■ EXERCISE ■
Can you pull out each line of the data below that includes the word "computer"?

[Data entries]
──────────────────────────────

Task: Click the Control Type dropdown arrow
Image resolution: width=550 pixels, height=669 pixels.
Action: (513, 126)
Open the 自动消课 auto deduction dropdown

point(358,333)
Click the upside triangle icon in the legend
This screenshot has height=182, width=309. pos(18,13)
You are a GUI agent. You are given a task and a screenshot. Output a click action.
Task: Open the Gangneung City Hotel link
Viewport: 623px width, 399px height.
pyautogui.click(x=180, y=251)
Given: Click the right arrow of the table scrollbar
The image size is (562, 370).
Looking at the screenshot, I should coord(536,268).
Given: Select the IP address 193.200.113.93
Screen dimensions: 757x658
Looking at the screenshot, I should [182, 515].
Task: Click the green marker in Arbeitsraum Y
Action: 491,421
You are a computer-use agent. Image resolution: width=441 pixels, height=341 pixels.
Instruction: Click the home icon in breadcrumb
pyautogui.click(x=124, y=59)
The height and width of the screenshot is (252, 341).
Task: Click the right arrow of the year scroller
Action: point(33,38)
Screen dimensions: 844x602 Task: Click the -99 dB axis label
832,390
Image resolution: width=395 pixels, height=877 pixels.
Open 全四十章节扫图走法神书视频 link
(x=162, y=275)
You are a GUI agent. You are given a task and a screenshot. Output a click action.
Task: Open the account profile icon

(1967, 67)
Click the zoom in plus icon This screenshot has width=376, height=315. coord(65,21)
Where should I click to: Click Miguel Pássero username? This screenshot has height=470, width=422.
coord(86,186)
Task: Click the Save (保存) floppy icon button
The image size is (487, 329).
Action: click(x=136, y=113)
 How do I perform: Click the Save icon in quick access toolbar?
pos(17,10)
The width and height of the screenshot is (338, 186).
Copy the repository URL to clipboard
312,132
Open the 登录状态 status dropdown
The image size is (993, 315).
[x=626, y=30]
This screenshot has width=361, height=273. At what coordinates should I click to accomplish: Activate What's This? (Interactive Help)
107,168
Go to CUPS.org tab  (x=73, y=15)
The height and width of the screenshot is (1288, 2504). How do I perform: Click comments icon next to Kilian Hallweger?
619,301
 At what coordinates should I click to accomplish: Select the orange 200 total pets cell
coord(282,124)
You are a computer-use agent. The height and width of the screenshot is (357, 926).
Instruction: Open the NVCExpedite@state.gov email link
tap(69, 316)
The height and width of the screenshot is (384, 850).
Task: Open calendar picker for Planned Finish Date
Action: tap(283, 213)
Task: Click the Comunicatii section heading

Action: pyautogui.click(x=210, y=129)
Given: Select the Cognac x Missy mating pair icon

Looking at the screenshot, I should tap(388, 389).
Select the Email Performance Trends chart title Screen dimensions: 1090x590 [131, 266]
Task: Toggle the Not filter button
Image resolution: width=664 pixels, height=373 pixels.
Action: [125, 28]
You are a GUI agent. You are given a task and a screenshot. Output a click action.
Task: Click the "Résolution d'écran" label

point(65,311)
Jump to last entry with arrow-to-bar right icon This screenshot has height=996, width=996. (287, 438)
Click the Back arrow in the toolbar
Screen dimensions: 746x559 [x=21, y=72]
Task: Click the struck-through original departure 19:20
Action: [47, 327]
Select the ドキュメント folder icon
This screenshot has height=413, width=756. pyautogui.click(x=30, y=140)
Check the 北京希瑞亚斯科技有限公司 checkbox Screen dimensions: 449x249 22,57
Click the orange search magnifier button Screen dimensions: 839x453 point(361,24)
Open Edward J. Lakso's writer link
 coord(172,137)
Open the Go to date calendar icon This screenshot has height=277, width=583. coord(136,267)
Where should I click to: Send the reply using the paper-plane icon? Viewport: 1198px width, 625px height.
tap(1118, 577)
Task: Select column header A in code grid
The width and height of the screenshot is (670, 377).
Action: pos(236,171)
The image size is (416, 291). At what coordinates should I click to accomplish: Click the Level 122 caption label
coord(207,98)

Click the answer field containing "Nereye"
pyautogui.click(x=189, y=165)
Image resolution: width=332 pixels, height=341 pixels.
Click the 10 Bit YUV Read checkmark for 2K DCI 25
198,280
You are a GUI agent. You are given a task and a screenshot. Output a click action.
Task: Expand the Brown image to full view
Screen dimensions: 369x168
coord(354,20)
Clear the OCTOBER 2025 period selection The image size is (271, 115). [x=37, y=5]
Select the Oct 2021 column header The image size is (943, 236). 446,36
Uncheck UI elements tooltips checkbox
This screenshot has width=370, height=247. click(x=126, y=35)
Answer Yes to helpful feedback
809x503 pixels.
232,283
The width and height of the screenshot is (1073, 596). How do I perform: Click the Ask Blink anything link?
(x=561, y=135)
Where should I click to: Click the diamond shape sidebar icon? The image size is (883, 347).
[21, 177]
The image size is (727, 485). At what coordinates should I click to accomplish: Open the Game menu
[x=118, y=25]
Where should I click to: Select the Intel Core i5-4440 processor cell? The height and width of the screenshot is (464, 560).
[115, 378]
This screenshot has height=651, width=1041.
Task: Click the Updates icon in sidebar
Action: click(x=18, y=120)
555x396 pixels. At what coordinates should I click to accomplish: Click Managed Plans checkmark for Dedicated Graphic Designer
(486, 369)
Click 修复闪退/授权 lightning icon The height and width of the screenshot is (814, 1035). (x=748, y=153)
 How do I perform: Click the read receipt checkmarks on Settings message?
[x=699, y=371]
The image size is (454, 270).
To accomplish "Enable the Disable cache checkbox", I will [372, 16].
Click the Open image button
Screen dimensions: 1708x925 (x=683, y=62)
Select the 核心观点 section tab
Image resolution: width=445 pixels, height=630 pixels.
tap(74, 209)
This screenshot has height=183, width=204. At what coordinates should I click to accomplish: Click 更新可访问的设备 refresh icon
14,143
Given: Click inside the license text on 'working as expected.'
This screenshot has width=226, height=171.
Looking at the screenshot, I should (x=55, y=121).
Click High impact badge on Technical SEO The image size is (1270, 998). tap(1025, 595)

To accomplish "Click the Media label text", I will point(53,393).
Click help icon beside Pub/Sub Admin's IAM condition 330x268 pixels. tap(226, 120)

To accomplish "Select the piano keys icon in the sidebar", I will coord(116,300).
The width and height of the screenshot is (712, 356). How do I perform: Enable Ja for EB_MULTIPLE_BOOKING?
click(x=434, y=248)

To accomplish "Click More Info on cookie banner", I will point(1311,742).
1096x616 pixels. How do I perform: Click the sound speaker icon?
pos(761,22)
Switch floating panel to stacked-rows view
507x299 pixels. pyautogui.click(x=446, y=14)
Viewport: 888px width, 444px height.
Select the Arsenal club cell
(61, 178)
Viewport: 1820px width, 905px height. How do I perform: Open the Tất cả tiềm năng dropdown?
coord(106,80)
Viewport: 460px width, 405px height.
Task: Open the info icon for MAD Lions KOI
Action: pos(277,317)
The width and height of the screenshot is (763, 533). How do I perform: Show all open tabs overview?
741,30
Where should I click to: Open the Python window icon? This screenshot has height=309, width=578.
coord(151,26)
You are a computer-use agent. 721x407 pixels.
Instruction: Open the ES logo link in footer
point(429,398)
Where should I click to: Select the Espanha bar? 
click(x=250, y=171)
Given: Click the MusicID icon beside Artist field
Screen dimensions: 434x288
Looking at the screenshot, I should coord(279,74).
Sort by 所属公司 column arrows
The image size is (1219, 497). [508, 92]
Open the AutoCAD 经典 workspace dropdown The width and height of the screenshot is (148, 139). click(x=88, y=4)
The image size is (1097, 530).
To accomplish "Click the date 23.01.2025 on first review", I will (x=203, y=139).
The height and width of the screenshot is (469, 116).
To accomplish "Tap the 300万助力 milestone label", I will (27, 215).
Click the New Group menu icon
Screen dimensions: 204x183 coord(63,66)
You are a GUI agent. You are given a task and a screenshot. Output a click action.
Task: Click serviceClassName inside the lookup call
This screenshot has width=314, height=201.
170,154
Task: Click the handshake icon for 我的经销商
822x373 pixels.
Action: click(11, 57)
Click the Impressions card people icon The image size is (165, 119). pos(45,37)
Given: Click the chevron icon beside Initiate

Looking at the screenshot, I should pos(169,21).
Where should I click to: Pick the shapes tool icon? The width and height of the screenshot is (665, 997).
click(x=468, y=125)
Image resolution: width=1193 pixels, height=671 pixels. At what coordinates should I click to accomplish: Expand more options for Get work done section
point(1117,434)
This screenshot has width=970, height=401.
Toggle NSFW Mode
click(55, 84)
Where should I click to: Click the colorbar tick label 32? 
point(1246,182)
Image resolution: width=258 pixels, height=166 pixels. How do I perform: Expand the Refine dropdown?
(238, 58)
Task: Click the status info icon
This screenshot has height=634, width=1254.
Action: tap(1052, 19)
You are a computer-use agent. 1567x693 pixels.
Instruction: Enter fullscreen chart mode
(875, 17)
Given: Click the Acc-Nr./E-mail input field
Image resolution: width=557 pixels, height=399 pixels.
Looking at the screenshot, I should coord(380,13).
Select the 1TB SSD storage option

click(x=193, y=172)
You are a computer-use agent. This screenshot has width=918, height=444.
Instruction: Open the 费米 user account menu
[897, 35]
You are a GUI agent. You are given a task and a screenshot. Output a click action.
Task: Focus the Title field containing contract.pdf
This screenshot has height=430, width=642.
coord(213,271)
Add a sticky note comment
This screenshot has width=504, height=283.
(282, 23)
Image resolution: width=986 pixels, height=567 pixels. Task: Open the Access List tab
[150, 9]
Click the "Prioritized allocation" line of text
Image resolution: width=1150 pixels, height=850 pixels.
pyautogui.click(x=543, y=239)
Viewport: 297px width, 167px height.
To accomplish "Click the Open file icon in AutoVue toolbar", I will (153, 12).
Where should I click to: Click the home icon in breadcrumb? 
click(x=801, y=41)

──────────────────────────────

■ ANSWER SPACE ■
You are a computer-use agent. Image resolution: width=441 pixels, height=341 pixels.
You are a computer-use agent. The height and width of the screenshot is (357, 926).
You are a computer-use agent. 721x407 pixels.
You are a computer-use agent. 1567x693 pixels.
You are a computer-use agent. This screenshot has width=918, height=444.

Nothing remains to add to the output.